* _Task description_:
Only the lines with the string "Image" are needed; return each of them from the entries below.

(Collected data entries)

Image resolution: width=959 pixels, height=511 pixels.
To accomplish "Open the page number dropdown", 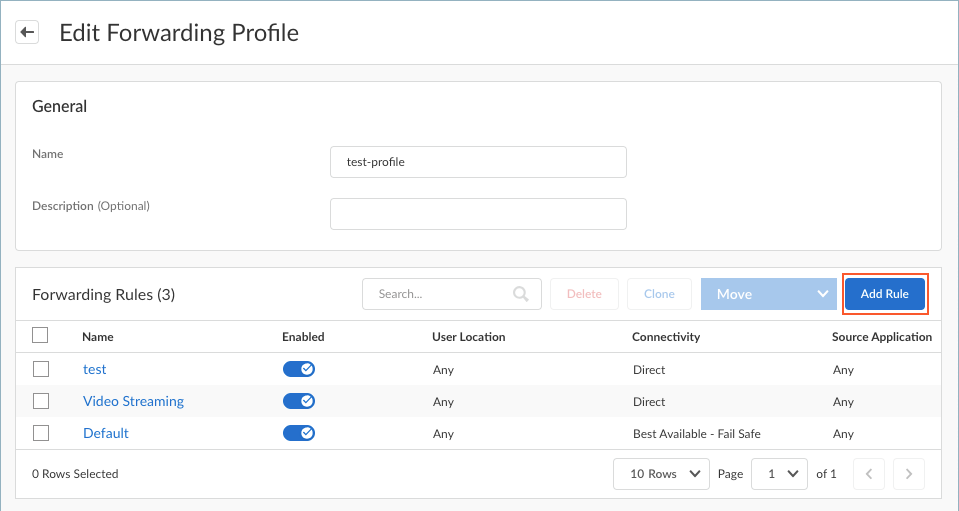I will (x=779, y=474).
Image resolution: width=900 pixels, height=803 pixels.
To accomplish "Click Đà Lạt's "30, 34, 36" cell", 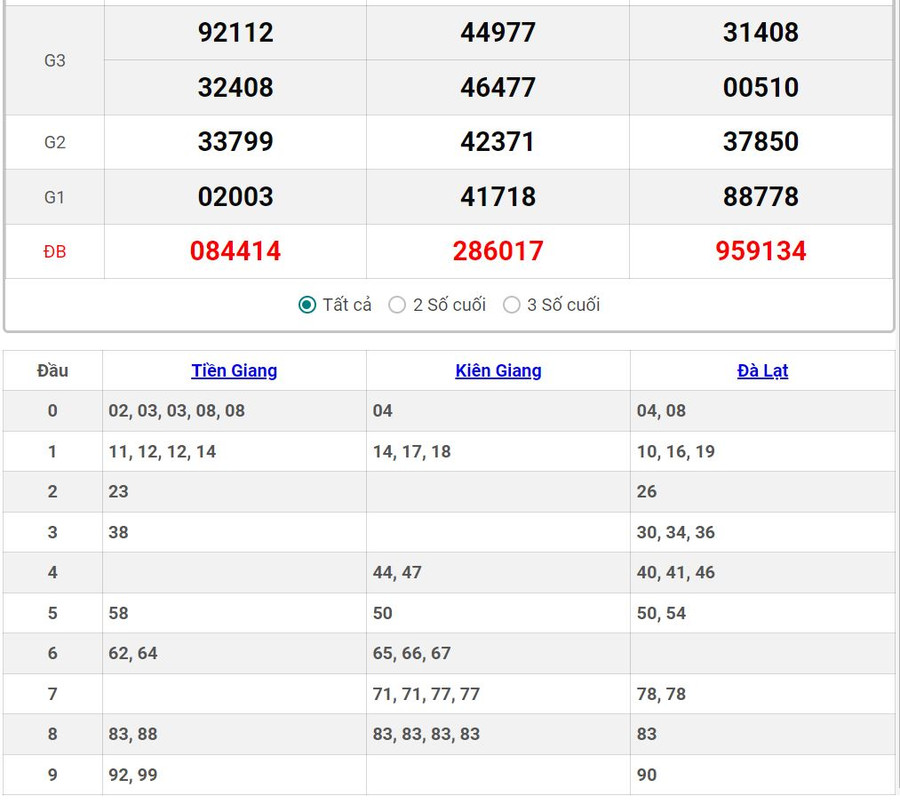I will pyautogui.click(x=676, y=532).
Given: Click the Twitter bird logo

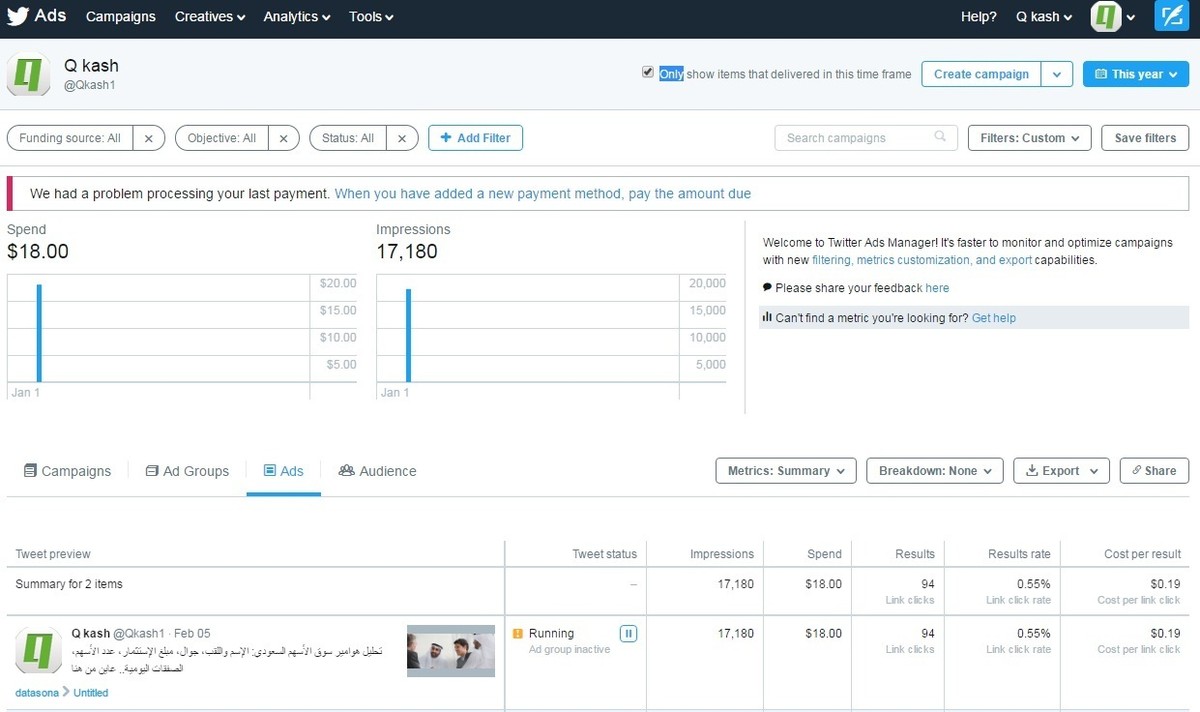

* _Your solution_:
Image resolution: width=959 pixels, height=511 pixels.
Image resolution: width=900 pixels, height=803 pixels.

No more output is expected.